Pyramid settlement on Svalbard

In the scientific and the popular TV series "Life After People" Pyramid village, located in the archipelago of Svalbard, is shown as a clear example of how the remnants of civilization will look like 10 years after the disappearance of people. Finnish photographer Ville Lankkeri (Ville Lenkkeri) presented photocycle "place with no roads," which talked about what it looks like today, once a successful mountain village.

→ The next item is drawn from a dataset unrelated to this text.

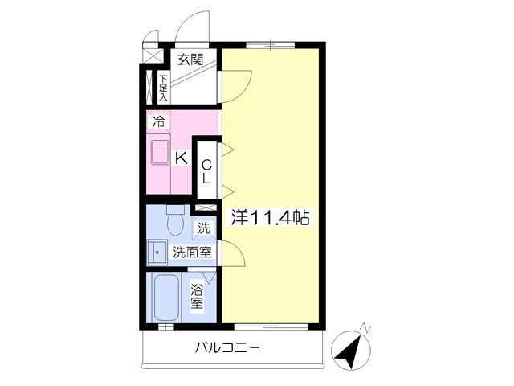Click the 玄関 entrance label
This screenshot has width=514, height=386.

Permission for coal mining in the archipelago was obtained Swede Bertil Hёgbom in 1910, simultaneously with the construction of the first mine came and settlement workers Pyramid, named in honor of the pyramid-shaped mountain, at the foot of which were built. Since 1931 the village passed to the Soviet regime, but during the war, the miners were evacuated from the archipelago, and in 1946 returned 609 explorers here, then began building the first street of houses.

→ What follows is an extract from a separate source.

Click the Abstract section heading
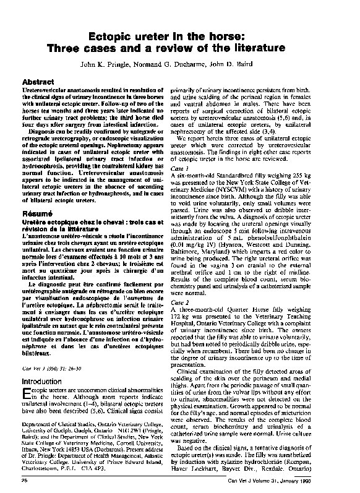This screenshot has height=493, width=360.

Villa Lankkeri - 43-year-old photographer originally from Finland. In 2009, he published a monograph «The Place of no Roads».



In 1960-80-ies in the Pyramid lived for more than a thousand people were built multi-storey capital building, swimming pool, library, conservatory and a shallow port for receiving coal. Prosperously lived here, and it seemed that the crisis will never touch this remote region. Despite the bright prospects, at the end of the 1990s, productivity has fallen sharply mine, and it was decided to preserve the village. Villa Lankkeri in its photocycle showed how gradually destroyed Pyramid.